This has similar reentrancy issues to signals.




How so? The other thread would handle the signal from a well-defined point (reading the signalfd), and the thread that faulted would stop at the point of the fault until the thread processing the signal let it continue.


What if the stopped thread was holding a mutex? The thread handling the signalfd can only safely call async signal safe functions, exactly like a signal handler.

edit: technically of course full reentrancy (implied by async signal safety) is not strictly required, "only" a fully non-blocking implementation of every function called by the signalfd thread.
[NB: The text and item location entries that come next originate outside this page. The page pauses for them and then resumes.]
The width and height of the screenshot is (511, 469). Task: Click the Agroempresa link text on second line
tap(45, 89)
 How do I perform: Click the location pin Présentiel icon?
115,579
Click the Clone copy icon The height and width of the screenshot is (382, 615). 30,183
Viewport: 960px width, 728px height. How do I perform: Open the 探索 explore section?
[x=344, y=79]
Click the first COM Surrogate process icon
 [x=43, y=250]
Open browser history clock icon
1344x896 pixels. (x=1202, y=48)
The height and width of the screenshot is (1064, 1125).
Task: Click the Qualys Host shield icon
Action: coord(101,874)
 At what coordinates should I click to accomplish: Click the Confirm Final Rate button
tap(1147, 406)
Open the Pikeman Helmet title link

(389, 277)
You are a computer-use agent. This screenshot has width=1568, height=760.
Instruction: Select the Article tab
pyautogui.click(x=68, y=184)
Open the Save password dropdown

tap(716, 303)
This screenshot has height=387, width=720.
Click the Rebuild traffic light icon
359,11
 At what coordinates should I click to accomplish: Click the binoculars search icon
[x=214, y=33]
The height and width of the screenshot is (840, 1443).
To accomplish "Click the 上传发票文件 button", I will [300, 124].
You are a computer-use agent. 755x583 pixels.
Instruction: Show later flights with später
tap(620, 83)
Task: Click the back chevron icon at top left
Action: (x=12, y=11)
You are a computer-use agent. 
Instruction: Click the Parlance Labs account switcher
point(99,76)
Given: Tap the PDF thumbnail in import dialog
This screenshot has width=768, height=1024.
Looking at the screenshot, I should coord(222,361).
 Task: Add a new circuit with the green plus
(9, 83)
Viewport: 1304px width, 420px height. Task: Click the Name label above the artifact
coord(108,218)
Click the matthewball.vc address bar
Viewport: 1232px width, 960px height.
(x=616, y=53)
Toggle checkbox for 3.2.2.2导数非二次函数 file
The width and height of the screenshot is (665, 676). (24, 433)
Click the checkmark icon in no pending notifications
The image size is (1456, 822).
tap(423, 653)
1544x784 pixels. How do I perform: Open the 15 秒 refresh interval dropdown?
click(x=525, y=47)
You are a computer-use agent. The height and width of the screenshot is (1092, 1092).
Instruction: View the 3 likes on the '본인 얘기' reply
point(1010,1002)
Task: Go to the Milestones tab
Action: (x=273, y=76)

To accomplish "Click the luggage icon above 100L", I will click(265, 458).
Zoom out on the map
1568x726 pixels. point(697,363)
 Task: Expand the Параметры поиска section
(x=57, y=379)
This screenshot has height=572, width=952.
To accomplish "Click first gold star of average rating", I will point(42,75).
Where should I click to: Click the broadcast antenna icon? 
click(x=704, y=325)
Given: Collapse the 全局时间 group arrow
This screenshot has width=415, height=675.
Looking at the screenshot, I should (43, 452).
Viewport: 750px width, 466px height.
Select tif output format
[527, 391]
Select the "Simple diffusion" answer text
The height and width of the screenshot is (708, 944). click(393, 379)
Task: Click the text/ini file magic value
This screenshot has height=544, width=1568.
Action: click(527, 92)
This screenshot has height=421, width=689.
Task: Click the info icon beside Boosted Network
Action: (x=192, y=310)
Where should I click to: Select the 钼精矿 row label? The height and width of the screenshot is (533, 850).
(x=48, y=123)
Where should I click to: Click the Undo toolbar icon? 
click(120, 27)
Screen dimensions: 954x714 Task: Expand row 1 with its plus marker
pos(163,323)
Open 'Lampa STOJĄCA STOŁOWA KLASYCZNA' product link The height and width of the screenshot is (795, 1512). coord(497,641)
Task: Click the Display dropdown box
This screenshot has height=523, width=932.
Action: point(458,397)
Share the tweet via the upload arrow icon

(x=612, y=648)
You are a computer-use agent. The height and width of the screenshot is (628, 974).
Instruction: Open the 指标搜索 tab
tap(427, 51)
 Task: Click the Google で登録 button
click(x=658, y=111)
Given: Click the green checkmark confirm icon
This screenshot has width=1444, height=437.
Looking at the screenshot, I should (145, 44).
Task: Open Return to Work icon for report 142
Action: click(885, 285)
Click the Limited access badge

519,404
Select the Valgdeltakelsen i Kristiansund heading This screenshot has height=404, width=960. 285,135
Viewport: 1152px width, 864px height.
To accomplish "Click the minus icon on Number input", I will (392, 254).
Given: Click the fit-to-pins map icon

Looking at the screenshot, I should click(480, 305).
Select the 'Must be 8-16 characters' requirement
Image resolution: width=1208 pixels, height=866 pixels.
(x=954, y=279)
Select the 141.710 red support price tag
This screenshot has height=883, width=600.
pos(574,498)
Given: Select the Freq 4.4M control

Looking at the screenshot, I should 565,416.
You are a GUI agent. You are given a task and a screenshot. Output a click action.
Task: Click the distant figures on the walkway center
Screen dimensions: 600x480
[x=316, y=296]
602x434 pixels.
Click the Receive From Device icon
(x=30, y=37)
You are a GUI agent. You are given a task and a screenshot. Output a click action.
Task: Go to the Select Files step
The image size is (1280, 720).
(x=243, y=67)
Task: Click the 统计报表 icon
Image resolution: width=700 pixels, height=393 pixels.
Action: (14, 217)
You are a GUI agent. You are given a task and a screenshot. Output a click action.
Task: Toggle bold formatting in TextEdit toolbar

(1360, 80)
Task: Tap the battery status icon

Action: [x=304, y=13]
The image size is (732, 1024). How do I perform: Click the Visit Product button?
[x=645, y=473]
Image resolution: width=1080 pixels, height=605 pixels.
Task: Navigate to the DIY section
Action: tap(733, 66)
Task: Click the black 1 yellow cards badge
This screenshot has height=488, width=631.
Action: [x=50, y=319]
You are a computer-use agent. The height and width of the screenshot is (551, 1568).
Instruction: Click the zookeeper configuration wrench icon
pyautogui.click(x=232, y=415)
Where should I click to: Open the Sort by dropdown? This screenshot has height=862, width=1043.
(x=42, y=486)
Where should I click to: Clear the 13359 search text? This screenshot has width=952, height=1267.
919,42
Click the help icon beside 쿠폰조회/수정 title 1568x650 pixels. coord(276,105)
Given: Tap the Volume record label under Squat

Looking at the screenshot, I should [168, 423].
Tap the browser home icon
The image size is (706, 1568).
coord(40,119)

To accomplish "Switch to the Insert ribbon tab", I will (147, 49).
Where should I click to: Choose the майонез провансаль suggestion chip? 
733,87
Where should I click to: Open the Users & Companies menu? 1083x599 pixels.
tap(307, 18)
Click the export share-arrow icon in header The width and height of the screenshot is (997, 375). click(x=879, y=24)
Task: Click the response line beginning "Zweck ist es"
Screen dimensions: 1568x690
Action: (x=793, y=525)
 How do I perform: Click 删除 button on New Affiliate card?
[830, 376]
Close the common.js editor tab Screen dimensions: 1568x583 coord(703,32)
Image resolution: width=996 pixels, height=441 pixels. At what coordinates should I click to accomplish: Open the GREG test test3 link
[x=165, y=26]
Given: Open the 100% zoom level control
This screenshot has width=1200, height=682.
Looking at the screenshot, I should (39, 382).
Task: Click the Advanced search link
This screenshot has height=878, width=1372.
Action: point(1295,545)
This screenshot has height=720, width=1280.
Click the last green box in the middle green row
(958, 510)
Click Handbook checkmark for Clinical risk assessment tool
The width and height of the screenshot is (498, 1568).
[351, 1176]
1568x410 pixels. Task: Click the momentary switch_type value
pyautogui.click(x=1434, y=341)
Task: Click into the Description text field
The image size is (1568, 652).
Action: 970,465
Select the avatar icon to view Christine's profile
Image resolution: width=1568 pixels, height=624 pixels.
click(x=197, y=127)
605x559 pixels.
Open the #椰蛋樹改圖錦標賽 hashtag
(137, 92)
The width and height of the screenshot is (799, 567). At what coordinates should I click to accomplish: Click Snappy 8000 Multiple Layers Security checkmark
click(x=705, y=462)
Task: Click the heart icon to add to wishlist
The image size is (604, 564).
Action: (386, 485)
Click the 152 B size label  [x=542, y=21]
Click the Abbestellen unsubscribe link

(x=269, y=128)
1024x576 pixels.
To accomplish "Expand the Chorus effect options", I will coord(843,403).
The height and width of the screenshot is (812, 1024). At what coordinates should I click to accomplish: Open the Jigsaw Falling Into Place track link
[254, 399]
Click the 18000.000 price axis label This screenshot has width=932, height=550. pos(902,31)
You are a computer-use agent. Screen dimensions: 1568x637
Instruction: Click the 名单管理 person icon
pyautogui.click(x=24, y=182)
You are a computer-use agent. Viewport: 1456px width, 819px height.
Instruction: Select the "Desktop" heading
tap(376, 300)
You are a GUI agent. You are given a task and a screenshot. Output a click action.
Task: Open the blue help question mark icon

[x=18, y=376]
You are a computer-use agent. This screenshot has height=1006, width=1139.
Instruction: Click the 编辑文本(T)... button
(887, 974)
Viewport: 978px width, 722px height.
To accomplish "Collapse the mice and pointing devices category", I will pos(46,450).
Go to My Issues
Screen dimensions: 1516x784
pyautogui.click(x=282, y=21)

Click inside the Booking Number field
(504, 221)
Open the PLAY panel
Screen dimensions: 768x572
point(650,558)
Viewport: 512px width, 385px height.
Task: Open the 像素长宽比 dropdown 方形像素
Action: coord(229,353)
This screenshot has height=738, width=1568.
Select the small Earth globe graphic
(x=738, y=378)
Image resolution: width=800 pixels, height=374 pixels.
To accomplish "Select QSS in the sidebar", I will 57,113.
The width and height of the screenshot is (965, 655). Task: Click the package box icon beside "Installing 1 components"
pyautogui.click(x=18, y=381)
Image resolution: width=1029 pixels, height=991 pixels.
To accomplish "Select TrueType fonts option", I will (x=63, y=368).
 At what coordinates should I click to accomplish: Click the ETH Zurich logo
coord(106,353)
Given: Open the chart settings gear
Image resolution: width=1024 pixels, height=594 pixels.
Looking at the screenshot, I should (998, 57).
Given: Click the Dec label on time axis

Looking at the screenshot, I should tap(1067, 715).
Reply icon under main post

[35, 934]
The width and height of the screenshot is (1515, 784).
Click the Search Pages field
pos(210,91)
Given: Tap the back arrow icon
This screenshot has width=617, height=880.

Ah, I see your concern. Right, if you called a function that took locks and then faulted, the thread handling the fault can't attempt to take the same locks. That should result in far fewer restrictions than "async-signal-safe", though.


You do not know which lock it was holding though; when handling a segfault for example you need to be pessimistic and assume that you can't touch any lock (think of the allocator lock for example).

Async signal safety implies both reentrancy and non blocking algorithms [1]. You might not need reentrancy but you do need non-blocking. That's really a significant restriction as libraries with non-blocking guarantees are rare.


Depending on the nature of your segfault handler, you could either make sure you have any data structures you need already allocated, or allocate out of a separate arena. Or, alternatively, handle the signal in another process entirely.


I.e. it is safe as long as you follow the same rules you would use in a normal signal handler :).

Out of process handling is a robust solution though.